Description of the task:
Please print the lines from the one that contains "Open the Chrome" through the one that contains "tap(477, 325)", copying them exactly.

Information supplied:
● ● ● ●
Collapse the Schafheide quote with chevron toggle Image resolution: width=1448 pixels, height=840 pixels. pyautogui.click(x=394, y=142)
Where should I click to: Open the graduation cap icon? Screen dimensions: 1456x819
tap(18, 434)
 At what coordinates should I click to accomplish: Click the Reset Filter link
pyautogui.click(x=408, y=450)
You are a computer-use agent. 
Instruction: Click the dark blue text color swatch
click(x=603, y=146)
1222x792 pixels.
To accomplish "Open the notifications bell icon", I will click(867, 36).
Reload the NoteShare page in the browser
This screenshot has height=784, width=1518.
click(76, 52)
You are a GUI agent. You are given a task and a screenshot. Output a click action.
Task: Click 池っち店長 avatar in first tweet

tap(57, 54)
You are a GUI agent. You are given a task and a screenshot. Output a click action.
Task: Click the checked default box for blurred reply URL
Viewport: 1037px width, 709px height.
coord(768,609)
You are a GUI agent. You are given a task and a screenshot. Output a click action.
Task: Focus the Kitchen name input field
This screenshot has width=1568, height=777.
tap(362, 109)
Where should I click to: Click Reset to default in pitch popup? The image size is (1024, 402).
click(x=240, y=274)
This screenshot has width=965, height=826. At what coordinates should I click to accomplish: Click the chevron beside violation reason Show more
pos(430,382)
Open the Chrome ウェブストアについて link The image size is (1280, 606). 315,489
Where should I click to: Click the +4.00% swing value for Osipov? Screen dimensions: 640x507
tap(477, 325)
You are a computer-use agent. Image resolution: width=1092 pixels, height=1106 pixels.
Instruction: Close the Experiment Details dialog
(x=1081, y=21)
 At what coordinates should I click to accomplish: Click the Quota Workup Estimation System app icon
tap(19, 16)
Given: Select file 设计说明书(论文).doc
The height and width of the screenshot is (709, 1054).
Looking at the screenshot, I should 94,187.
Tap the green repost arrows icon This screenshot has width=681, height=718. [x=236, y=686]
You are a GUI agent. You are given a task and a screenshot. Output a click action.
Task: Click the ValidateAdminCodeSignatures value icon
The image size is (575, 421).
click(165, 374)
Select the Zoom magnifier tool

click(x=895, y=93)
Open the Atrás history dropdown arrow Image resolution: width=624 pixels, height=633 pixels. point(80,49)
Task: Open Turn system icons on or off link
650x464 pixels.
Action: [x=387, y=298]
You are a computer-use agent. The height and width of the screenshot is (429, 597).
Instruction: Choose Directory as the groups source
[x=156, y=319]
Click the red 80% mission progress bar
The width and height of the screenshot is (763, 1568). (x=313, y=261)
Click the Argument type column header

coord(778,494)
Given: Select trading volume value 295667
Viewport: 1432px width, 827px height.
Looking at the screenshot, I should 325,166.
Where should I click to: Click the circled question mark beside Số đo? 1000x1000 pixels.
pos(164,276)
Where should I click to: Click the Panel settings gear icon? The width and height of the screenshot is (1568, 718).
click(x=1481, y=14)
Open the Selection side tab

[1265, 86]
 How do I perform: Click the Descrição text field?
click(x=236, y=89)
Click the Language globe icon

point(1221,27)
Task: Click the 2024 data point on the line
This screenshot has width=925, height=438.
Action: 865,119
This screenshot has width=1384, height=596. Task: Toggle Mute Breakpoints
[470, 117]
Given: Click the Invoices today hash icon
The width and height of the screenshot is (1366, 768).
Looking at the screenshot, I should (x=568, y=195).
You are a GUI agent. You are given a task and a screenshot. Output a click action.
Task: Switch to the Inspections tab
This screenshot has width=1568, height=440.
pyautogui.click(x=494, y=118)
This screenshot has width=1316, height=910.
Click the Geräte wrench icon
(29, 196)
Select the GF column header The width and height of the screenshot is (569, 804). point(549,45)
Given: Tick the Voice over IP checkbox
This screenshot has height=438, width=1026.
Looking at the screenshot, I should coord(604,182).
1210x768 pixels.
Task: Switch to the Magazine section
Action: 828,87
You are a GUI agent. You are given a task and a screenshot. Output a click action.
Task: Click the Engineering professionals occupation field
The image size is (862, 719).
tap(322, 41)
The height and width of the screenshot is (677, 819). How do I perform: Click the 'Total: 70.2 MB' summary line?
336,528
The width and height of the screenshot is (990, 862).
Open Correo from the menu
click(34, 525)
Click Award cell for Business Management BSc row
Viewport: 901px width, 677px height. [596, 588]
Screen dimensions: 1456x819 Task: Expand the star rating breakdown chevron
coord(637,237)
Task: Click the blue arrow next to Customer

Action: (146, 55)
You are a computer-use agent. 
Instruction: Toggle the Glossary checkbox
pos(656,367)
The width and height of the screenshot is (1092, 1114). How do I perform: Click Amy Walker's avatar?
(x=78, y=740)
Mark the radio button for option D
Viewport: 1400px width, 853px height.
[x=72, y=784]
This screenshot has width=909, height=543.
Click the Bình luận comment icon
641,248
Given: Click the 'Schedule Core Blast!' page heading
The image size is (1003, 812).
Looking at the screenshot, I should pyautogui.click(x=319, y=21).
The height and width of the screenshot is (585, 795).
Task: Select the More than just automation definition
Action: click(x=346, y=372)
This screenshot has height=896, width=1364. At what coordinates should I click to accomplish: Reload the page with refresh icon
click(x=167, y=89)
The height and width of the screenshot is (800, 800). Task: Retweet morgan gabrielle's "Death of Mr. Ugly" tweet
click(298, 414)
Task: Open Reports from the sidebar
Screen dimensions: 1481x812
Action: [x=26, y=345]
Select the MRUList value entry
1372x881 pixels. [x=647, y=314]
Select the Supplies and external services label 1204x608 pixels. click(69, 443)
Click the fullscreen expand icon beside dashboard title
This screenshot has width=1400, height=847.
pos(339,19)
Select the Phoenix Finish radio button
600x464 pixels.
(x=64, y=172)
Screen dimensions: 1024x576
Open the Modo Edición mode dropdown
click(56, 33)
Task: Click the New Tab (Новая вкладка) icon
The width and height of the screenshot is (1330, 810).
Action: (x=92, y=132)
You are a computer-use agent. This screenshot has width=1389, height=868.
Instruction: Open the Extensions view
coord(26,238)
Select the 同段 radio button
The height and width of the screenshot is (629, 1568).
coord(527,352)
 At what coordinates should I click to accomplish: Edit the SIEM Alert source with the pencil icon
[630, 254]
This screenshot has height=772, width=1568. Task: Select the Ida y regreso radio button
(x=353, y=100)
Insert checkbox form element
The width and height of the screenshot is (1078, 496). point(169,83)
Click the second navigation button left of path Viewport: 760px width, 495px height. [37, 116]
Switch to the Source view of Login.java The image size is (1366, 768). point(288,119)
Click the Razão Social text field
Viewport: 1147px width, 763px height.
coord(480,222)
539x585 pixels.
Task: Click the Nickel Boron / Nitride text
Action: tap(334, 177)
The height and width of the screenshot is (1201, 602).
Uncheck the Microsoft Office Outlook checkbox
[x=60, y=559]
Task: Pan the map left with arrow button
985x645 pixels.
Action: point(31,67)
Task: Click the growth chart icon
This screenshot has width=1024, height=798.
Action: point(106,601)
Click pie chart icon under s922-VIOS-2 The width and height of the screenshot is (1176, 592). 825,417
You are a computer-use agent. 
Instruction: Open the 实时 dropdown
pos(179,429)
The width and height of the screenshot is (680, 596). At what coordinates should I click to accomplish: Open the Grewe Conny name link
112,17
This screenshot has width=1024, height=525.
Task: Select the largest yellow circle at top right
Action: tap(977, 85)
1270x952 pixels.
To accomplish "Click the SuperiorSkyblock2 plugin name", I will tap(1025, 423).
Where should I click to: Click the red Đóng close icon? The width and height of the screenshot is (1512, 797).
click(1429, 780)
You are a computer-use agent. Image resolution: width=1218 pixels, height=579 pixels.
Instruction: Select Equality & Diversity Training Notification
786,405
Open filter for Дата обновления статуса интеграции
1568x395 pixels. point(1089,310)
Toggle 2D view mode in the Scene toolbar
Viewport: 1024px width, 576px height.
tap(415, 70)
● ● ● ●
Completed task:
Open the Chrome ウェブストアについて link The image size is (1280, 606). 315,489
Where should I click to: Click the +4.00% swing value for Osipov? Screen dimensions: 640x507
tap(477, 325)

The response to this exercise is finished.